Dans le même temps, le Center for Protein Engineering de l’UL g, qui regroupe plusieurs laboratoires composés d’une centaine d’acteurs dont cinq académiques et neuf chercheurs permanents, poursuit des travaux relatifs à la « cinétique d’acquisition de structure » dans ce qu’elle a de plus régulier. Pour partie, l’intérêt de tels travaux tient à ce qu’ils facilitent la manipulation des protéines dans un cadre industriel. « C’est par exemple le cas d’une entreprise cherchant à améliorer l’efficacité de ses poudres à lessiver en recourant à une enzyme, c’est-à-dire une protéine, modifiée de manière à assurer de façon optimale l’élimination des graisses. Ou encore le cas d’une enzyme intervenant dans la fabrication d’une pâte à pain. Cette pâte, on le sait, doit être chauffée. Or, l’enzyme se dénature à haute température. L’industriel cherchera donc à mettre au point une enzyme plus résistante ou qui travaille à basse température », poursuit André Matagne. Toutefois, la transformation des protéines ne peut s’opérer qu’en veillant à ne pas en altérer la structure et le mécanisme de repliement. Qu’il y a donc tout intérêt à bien comprendre.

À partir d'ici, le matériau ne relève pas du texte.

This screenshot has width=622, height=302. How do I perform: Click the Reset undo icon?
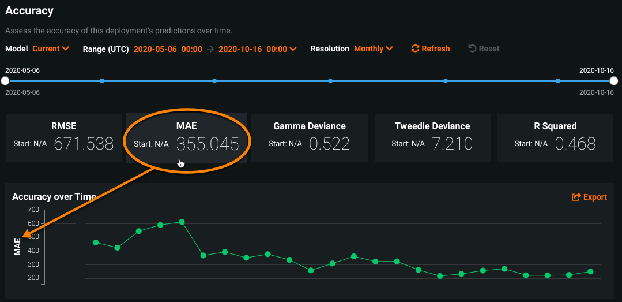[x=472, y=49]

C’est dans cet esprit que le laboratoire d’André Matagne (ensymologie et repliment des protéines) au sein du CIP vient de décrocher un contrat de type partenariat publié-privé, co-financé par la Région wallonne, en collaboration avec la société Eurogentec, ancienne spin-off de l’ULg notamment active dans la production de protéines. Le rapport avec l’université de Liège ? Il est en réalité fréquent que la production de protéines s’effectue par le biais d’une bactérie – par exemple la bactérie intestinale Escherichia coli, très commune chez l’être humain et capable de reproduire les protéines en quantités très importantes. « Toutefois, en réaction à la surproduction, la bactérie fait en sorte que les protéines forment à l’intérieur du cytoplasme des agrégats non solubles de protéines pures dits corps d’inclusion, précise André Matagne. Il faut alors séparer ce corps d’inclusion du reste du cytoplasme, puis rendre nos protéines solubles et fonctionnelles. Or, s’il n’est guère difficile grâce à des dénaturants chimiques (de l’urée en forte concentration, par exemple), de rendre solubles ces agrégats de protéines, il s’agira ensuite d’éliminer toute trace de dénaturant. La protéine pourra alors se replier correctement et adopter sa forme active. »
Know-how et équipement
Or, le rendement de cette dernière opération demeure très faible : peu de protéines sont in fine capables de se replier correctement et les pertes sont alors considérables, tant pour l’industriel que pour le chercheur. Dans ce contexte, une collaboration avec Eurogentec fait sens : « Nous mènerons chez nous une recherche qui profitera simultanément à l’industriel et à l’universitaire. » Pour Eurogentec, le laboratoire tiendra surtout lieu de réservoir de compétences et d’équipements, permettant l’évaluation quantitative du succès de repliement de leurs protéines. « Nous sommes en mesure de déterminer dans quelles conditions le rendement du “folding” est le plus élevé. Eurogentec sera donc amenée à valider ponctuellement, dans nos murs, les processus de production de protéines qu’elle met en place », conclut André Matagne. Co-financé par la Région wallonne, l’entreprise Eurogentec et l’UL g, ce contrat porte sur deux ans et, depuis le lancement du projet en juillet 2011, a d’ores et déjà permis le recrutement d’une post-doctorante, le Dr Julie Vandenameele, et d’une technicienne, Julianan Kozarova, à temps plein. Une première évaluation aura lieu au bout de 18 mois.